Process Evaluation Training Development

As material being developed, content experts should be on-hand to conduct reviews and offer suggestions. Once the course is complete, a beta or pilot test is an excellent way to identify problem areas and holes in the curriculum. Like the evaluation of the training design, using content experts, possible trainers, and members of the target population is recommended.

• Did we have adequate input from content experts?

• Did we conduct a review and/or pilot training with a good representation of stakeholders?

• Did we have enough/too much time allotted for each portion of the training?

• What content areas need more examples, statistics, case studies, etc.?

• Is there a blend of participant and instructor talk?

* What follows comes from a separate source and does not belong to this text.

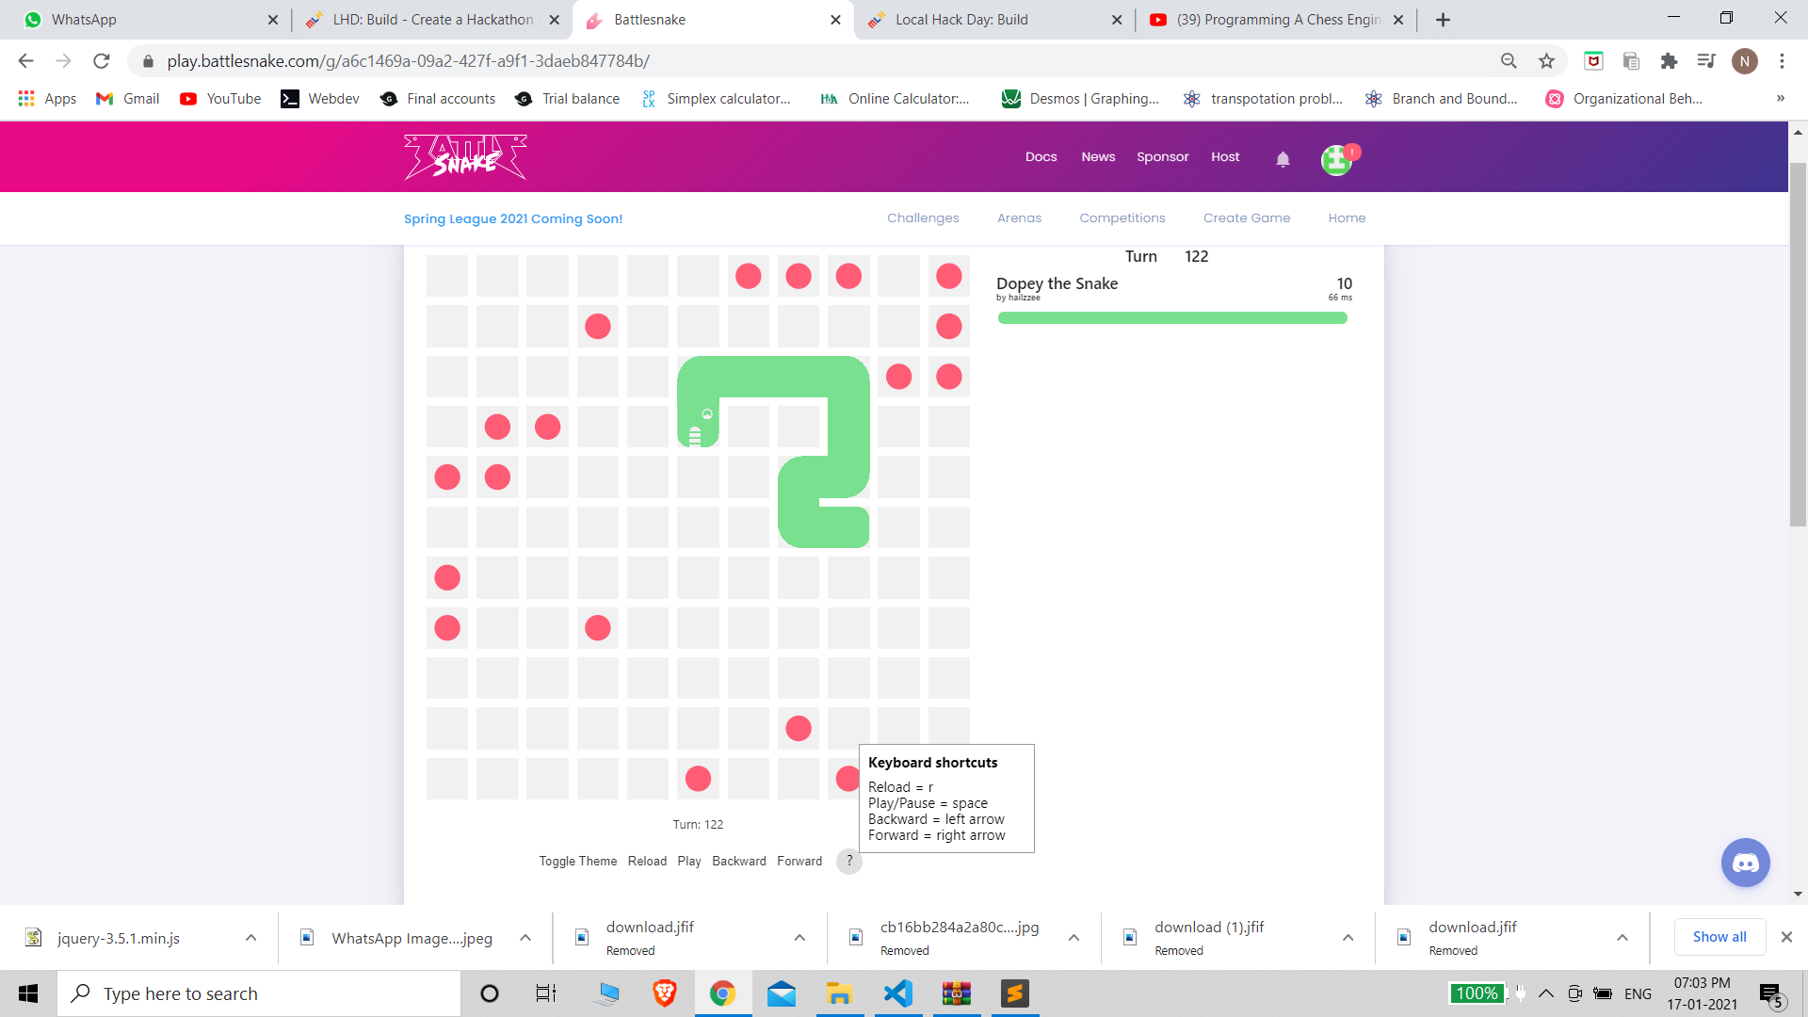Step Forward one turn
Image resolution: width=1808 pixels, height=1017 pixels.
pyautogui.click(x=799, y=861)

• Is there adequate time given to class discussion, teacher explanation/lecture, question-answer periods, group activity, and individual exercises?

• What should the trainers work on regarding classroom presence, style, and overall teaching effectiveness?

• Does the course actually meet the stated learning objectives? Do the learning objectives need to be modified?

• Have we built in adequate evaluation to assess the curriculum, the process, and participant learning and application?

Finally, it is important to reiterate that training and training design are an on-going, rather than a linear process. Questions posed above aimed at evaluating one experience should inform the following training course or future pilots if more than one is required. Regular check in with the project team, structured evaluation of each process and constant feedback loop maintain a high quality of the training material and its delivery in terms of relevance and overall impact for participants’ future practice.